In [1]:
%load_ext autoreload
%autoreload 2

In [2]:
import os

import numpy as np
from sklearn.model_selection import train_test_split
from nltk.corpus import stopwords
from nltk.tokenize import RegexpTokenizer
from nltk.stem.snowball import SnowballStemmer

from NBC import *

In [3]:
# define constants
PATH = "./20news-18828/"

In [4]:
# generate file path of training set and testing set
subdirs = os.listdir(PATH)
filepaths = []
for dir_ in subdirs:
    files = os.listdir(PATH+dir_)
    filepaths.extend(os.path.join(dir_, fn) for fn in files)

training_set_fns, test_set_fns = train_test_split(filepaths, test_size=0.2)

In [5]:
print('The training set contains %d files' % len(training_set_fns))
print('The testing set contains %d files' % len(test_set_fns))
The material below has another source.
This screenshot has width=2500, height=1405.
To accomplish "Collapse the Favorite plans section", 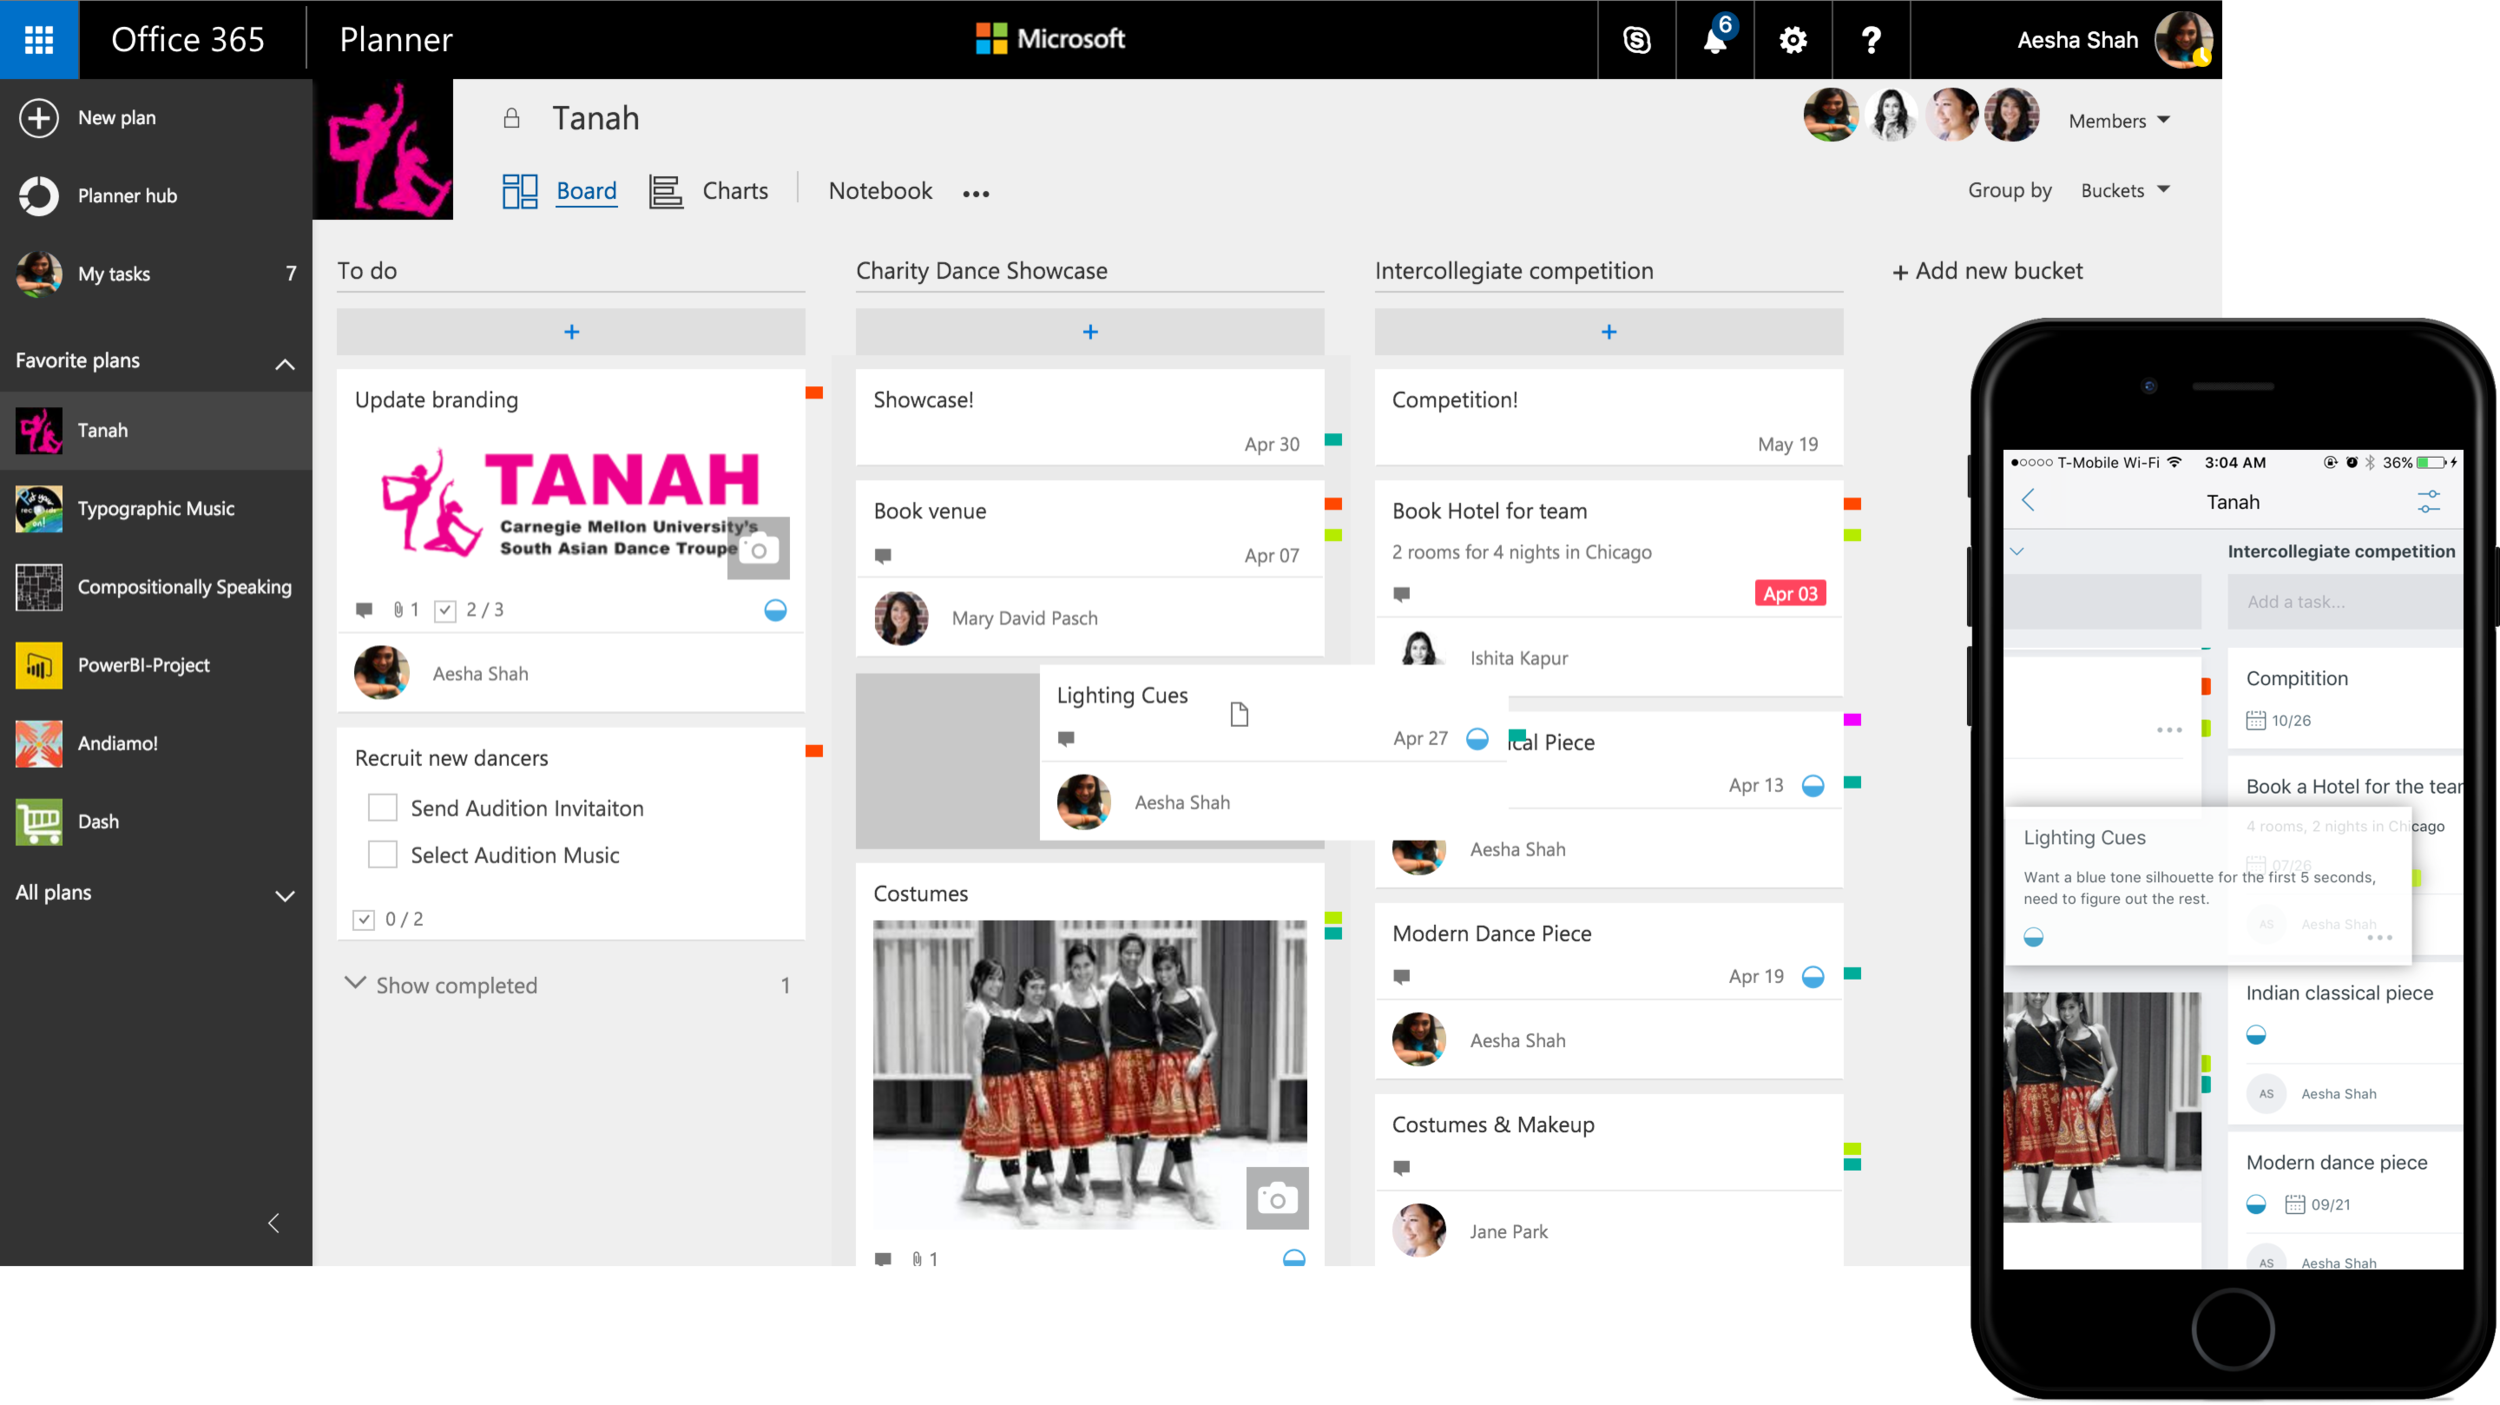I will coord(285,362).
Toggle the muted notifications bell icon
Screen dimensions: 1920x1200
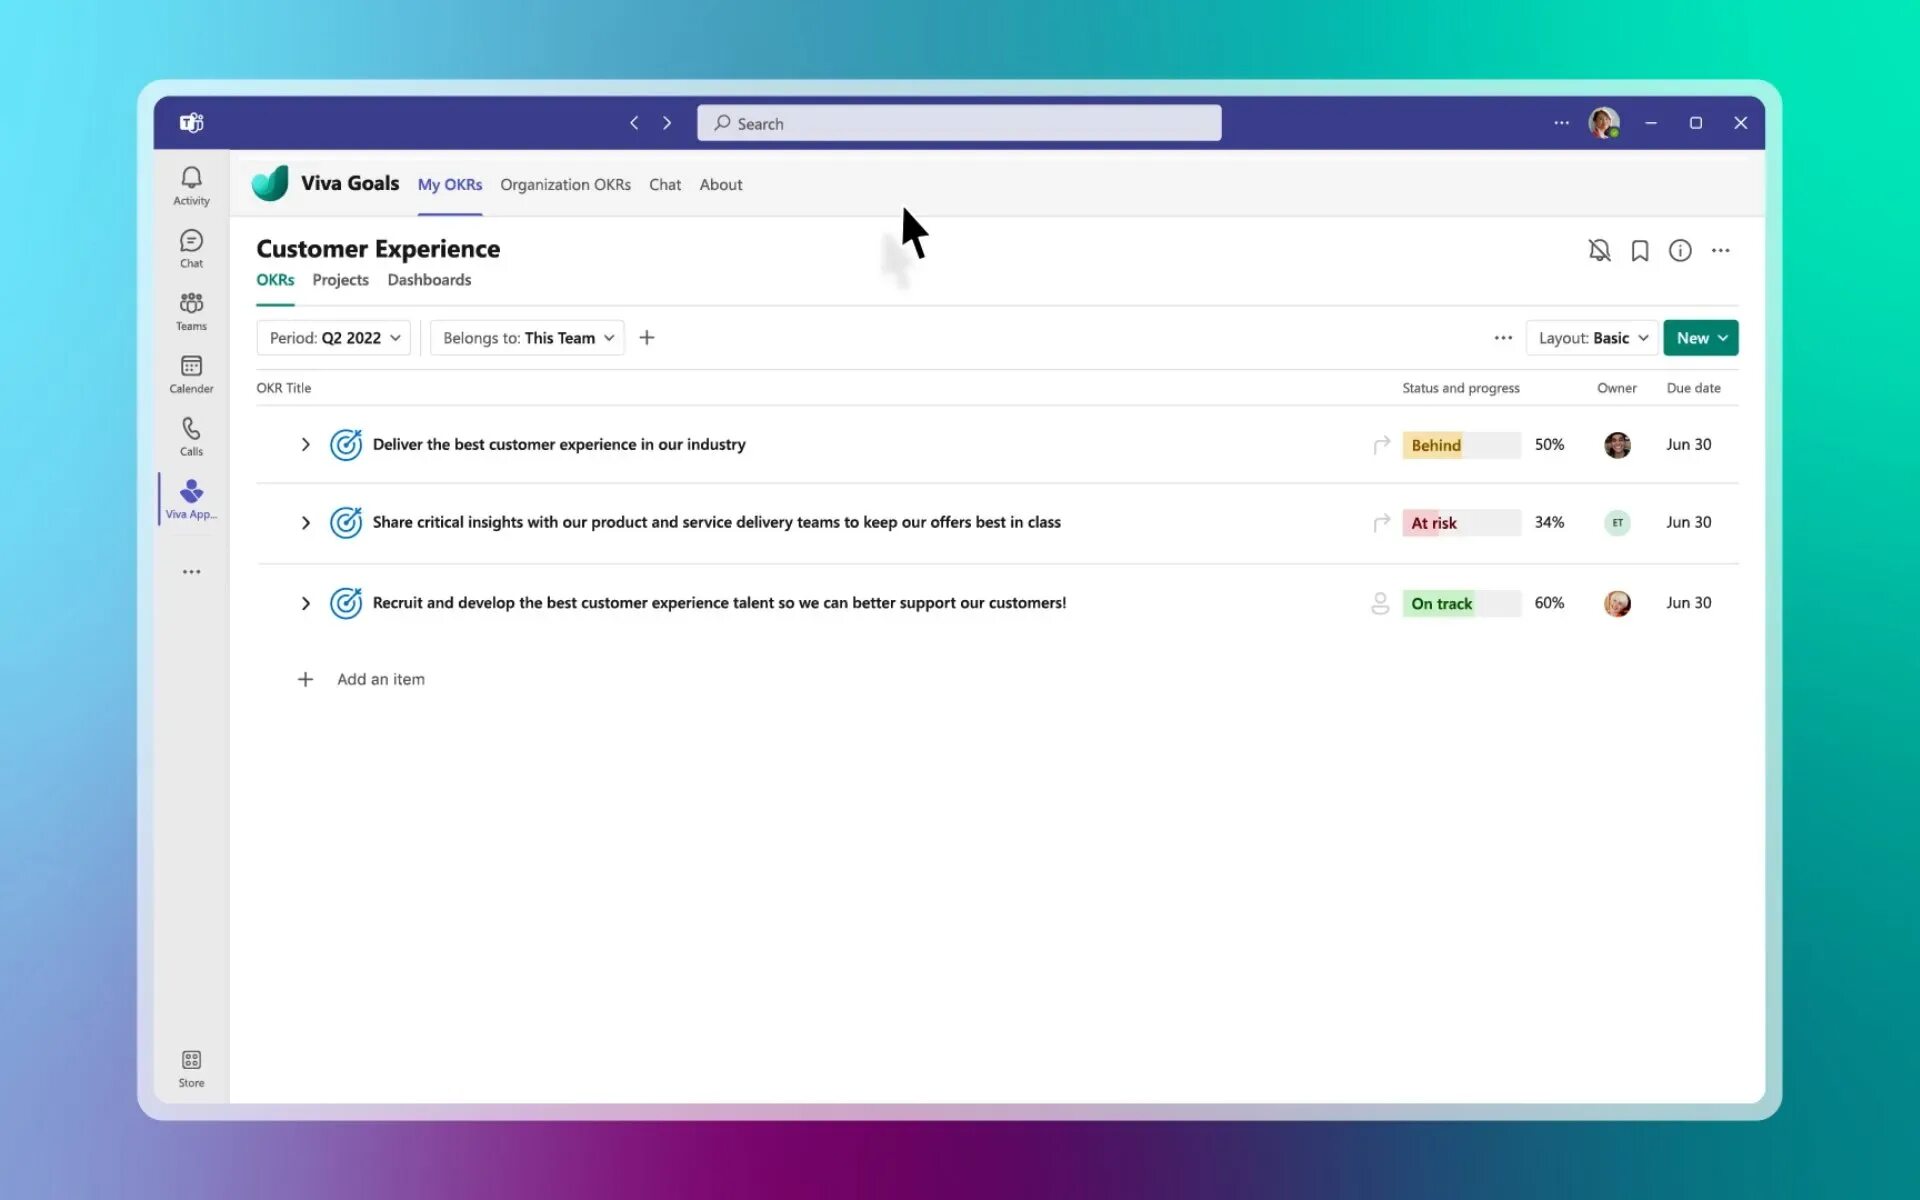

The training set contains 15062 files
The testing set contains 3766 files


In [6]:
# read documents of training set
training_docs = []
for fn in training_set_fns:
    with open(PATH+fn, encoding='latin1') as f:
        training_docs.append(f.read())

In [7]:
# preprocess training docs
stop_words = set(stopwords.words('english'))
def filter_stop_words(doc):
    return filter(lambda w: w not in stop_words, doc)

tokenized_docs = []
tokenizer = RegexpTokenizer(r'\w+')
stemmer = SnowballStemmer("english", ignore_stopwords=True)
for doc in training_docs:
    word_tokens = tokenizer.tokenize(doc) # Tokenization
    word_stems = [stemmer.stem(w.lower()) for w in word_tokens] # Stemming/normalization
    word_without_stopwords = filter_stop_words(word_stems) # Stopword/controlled vocabulary filtering
    tokenized_docs.append(list(word_without_stopwords))

In [8]:
# preprocess the whole testing set
N = len(test_set_fns)

whole_test_docs = []
for fn in test_set_fns:
    with open(PATH+fn, encoding='latin1') as f:
        whole_test_docs.append(f.read())

whole_test_tokenized_docs = []
for doc in whole_test_docs:
    word_tokens = tokenizer.tokenize(doc) # Tokenization
    word_stems = [stemmer.stem(w.lower()) for w in word_tokens] # Stemming/normalization
    word_without_stopwords = filter_stop_words(word_stems) # Stopword/controlled vocabulary filtering
    whole_test_tokenized_docs.append(list(word_without_stopwords))

In [9]:
# create a naive Bayes classifier
labels = [os.path.dirname(fn) for fn in training_set_fns]
classifier = NaiveBayesClassifier(tokenized_docs, labels)

In [10]:
# training the classifier
classifier.train()

In [11]:
# classify the testing data for different k
results = []
for doc in whole_test_tokenized_docs:
    results.append(classifier.classify(doc))

In [12]:
error_rate = 0
sum_ = 0
for i, label in enumerate(results):
    if label != os.path.dirname(test_set_fns[i]):
        sum_ += 1

error_rate= sum_/N
print('The accuracy is: %f' % (1-error_rate))

The accuracy is: 0.800319